*Verilen veriler*.
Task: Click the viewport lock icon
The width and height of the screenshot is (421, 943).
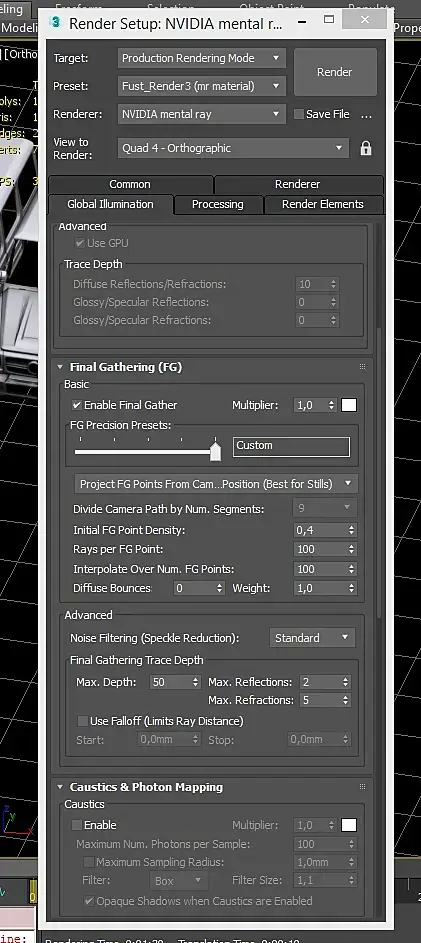Action: (x=366, y=149)
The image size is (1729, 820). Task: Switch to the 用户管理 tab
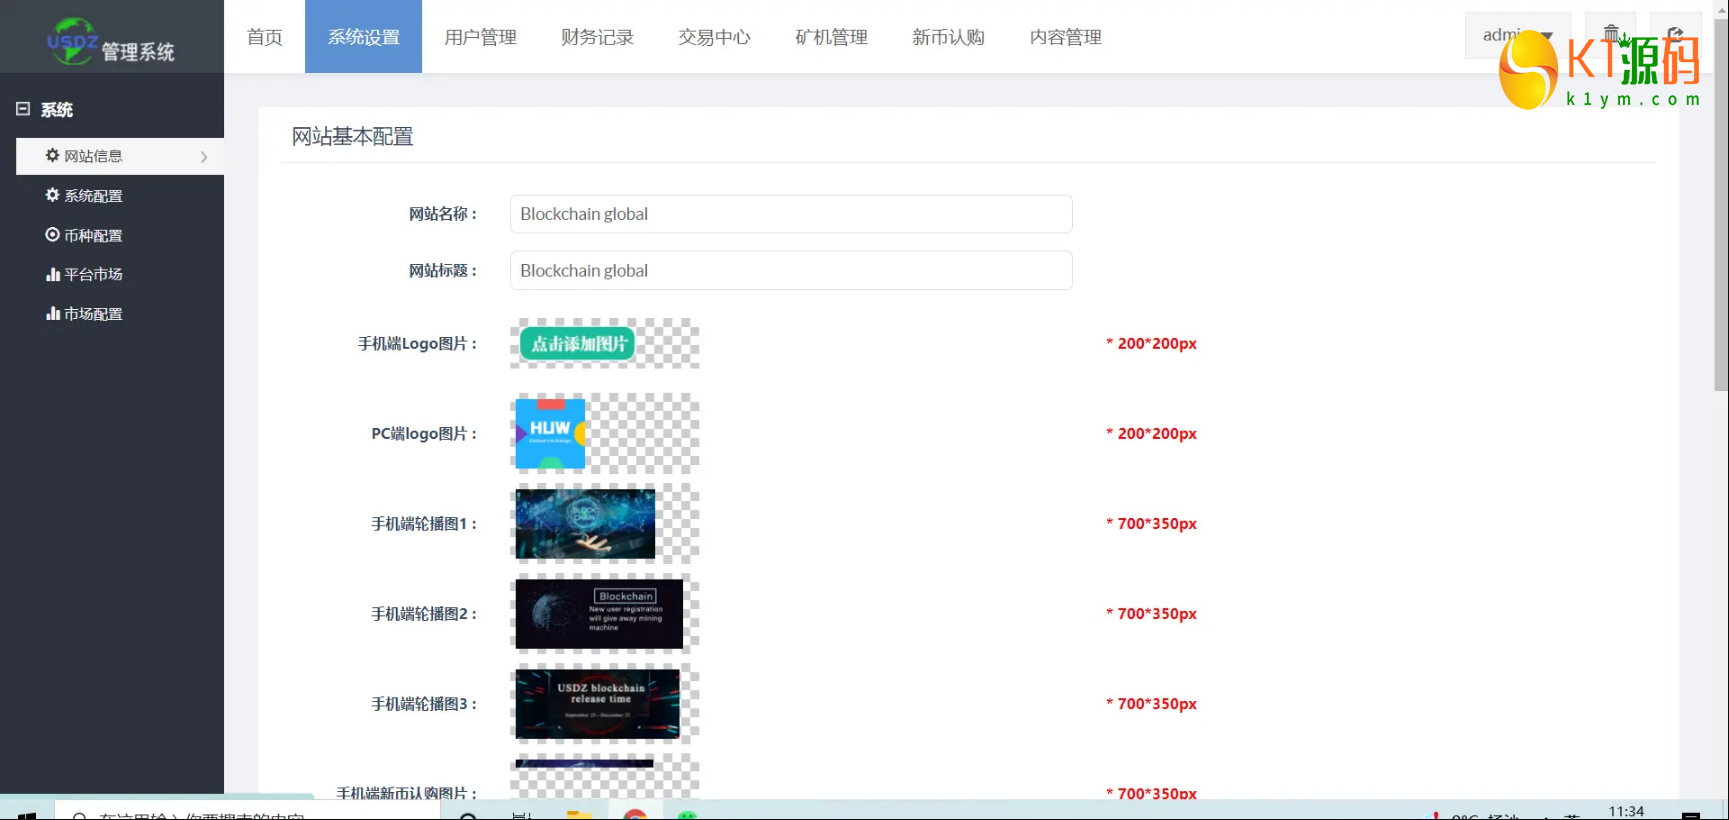[x=480, y=37]
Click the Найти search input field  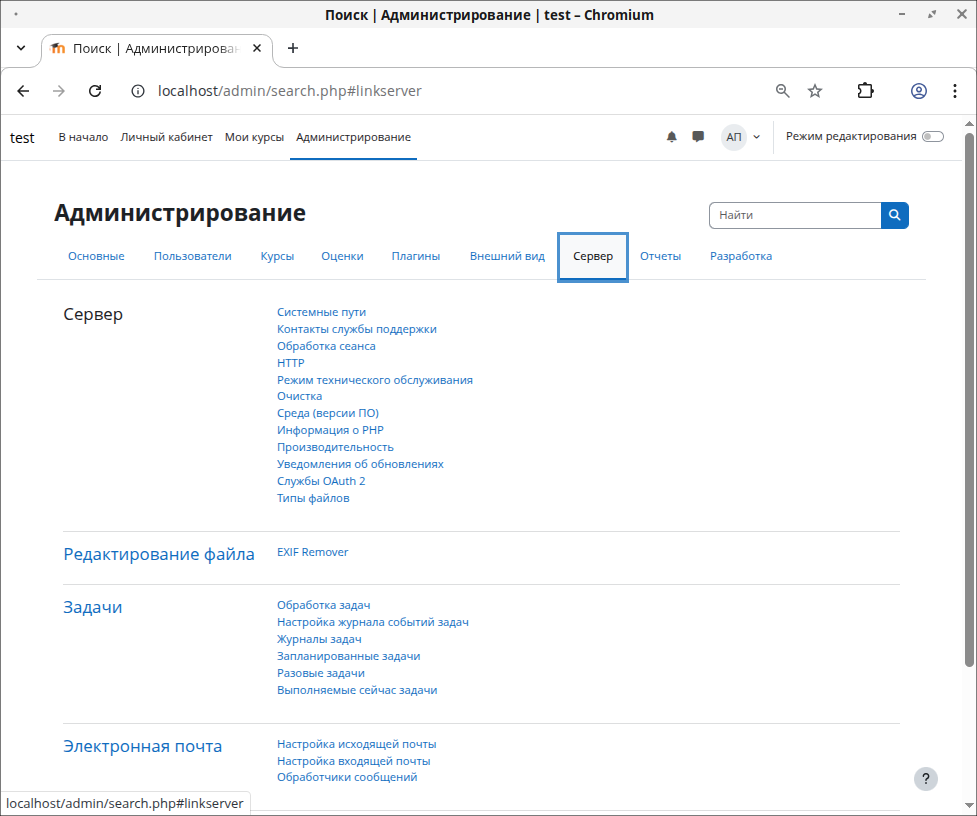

*Görev talimatı*. Yukarıdaki satırların hepsini değiştirmeden yeniden yazın. Resimleri yanıta almayın.

*Alıştırmanın çözümü*.
Task: Click the viewport lock icon
The width and height of the screenshot is (421, 943).
Action: (x=366, y=149)
The image size is (1729, 820). Task: Switch to the 用户管理 tab
[x=480, y=37]
Click the Найти search input field  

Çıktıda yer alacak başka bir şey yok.